The first episode of “Russian Doll” introduces us to the show’s time-loop framework. The lead Nadia Vulvokov, played by “Orange is the New Black” actress Natasha Lyonne, dies after leaving her 36th birthday party to find her cat, Oatmeal. She wakes up washing her hands in the same bathroom she began the night in, beginning a seemingly inescapable time loop bookended by each subsequent death. While the premise is grim, it’s not the whole picture — at its heart, “Russian Doll” is a story about overcoming trauma through the support of those around you.
The first three episodes focus on Nadia’s search for answers. Once she realizes she’s in a loop, she immediately blames everything on a joint she believes is laced with cocaine that her friend Maxine, played by Greta Lee, initially offers her. The drugs prove to be unrelated when Nadia meets Alan Zaveri, a man she doesn’t know is stuck in the same loop as she is.

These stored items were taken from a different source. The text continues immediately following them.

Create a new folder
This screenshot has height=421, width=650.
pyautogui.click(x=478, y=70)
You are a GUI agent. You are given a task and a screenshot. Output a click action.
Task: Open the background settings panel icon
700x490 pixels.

Though the mystery of the loop and what caused it remains, the show shifts its main focus from this problem to the characters themselves. Every day, something goes wrong (sometimes Nadia falls down the stairs, other times she gets hit by a car) causing Nadia to die, and restarting the loop. Nadia starts out the series by thinking she is the only one, but realizes that she isn’t once she meets Alan, the other person aware of the loop.
This prompts a shift for Nadia’s character towards self-reflection.
While she initially found comfort and purpose by blaming the loops on factors outside of herself, Alan found the same comfort by realizing he was able to anticipate everything that could happen in the loop, granting him total control.
Where Nadia represents chaos, Alan represents order; Nadia’s introduction to Alan’s story throws him completely off-kilter, and Alan’s introduction to Nadia’s allows for the show to chart a new, more nuanced course.
The last three episodes, which are dedicated to Alan and Nadia’s personal relationships, lead to profound character development that culminates in a remarkable split-screen set piece in the last episode, which was directed, written and acted in by Lyonne. Only by reconciling their traumas with the major themes and people in their lives are Nadia and Alan able to break the loop, and only by seeking out one other in their self-destructive hours of need are they able to set themselves free.